Fiscal Federalism: The States
Ifeanyi Okowa, Abiola Ajimobi, Akinwumni Ambode, Nasir El-Rufai, Rochas Okorochas, Ibrahim Dankwambo

This article is Part II of a Series. Read Part I here.

Imagine a Nigeria with multi-level policing, with regional or state police forces. Under such proposals, each state would control its own local police, while the current Nigerian police force would work on a nationwide level across all states. It is a replica of the United States model, and touches on a fundamental issue for Nigeria – increased state autonomy.

 

From Three Regions

In 1963, Nigeria had three regional governments; Eastern Region, Western Region and Northern region. By 1976, the regions had morphed into 12 states, then 19, 21, and finally into the 36 states and the Federal Capital Territory. Despite the origin of these states, each has a different economic capacity, due to distinct mineral resources, geography or population. For this reason, questions have been raised about non-viable states. These are states which are unable to sustain their expenditures with internal revenue without the help of the Federal government. 

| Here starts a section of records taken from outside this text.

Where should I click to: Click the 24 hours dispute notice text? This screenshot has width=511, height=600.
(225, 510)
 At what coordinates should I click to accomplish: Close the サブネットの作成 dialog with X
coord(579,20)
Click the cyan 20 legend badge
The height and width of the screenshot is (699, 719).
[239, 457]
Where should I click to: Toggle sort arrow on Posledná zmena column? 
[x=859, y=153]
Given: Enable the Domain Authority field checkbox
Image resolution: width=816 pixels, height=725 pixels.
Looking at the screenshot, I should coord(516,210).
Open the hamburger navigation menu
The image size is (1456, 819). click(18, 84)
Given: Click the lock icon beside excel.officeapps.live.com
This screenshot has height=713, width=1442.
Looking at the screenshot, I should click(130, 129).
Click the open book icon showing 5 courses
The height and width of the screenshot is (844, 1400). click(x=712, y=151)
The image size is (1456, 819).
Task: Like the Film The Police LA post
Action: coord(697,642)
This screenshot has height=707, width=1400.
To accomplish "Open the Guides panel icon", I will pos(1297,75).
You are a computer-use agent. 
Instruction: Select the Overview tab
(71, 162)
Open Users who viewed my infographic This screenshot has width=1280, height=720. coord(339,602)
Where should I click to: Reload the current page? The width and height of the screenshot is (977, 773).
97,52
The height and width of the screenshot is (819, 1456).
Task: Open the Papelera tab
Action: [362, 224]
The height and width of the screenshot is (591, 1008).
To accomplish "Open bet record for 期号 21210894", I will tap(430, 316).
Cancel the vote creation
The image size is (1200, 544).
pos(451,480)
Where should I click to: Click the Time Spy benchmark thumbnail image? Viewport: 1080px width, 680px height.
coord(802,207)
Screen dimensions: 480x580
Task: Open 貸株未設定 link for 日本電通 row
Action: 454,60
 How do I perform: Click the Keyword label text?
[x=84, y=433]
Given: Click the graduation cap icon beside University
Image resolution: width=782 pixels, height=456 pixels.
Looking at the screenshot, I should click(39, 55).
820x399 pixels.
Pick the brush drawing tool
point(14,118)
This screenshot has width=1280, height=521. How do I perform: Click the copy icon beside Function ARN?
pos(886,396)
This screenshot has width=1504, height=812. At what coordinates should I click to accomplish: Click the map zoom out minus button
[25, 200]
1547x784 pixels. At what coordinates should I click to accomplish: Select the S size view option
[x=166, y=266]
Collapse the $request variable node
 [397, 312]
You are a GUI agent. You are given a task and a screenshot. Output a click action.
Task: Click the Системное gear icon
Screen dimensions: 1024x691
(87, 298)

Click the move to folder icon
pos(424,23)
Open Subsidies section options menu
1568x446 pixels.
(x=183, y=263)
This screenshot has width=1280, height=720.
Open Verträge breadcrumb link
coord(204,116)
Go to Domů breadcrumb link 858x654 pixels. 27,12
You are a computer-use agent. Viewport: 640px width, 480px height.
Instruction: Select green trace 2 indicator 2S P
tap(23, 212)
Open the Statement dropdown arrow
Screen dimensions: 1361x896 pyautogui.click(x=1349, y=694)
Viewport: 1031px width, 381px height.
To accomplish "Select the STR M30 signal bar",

Some commentators have suggested that those non-viable states with economic features preventing self sufficiency should collapse into the bigger ones, to allow for greater economic security. But in Nigeria, it is well known that state creation and dissolution is a political issue, far removed from the realities of economic sustainability. This irony is made clearer by the mind boggling report of the 2014 National Conference, which suggested the creation of 18 more states.

 

Fiscal imbalances

Jane Jacobs, an unorthodox economic thinker has argued in her book ‘Cities and the Wealth of Nations’ that traditional economic analysis has focused on nation-states, whereas ‘the natural unit of macroeconomic analysis is not a nation-state at all, it is the city and its surrounding regions’. For example, Lagos, Taraba and Enugu all form part of the political union known as Nigeria, but economically, they are quite different. Their revenues flow from different streams, their trade is conditioned by different cultural attitudes, and their markets have distinct fundamentals. This suggests that the state, and even further, sub-units of the states like towns and local governments, should be the focus of economic analysis.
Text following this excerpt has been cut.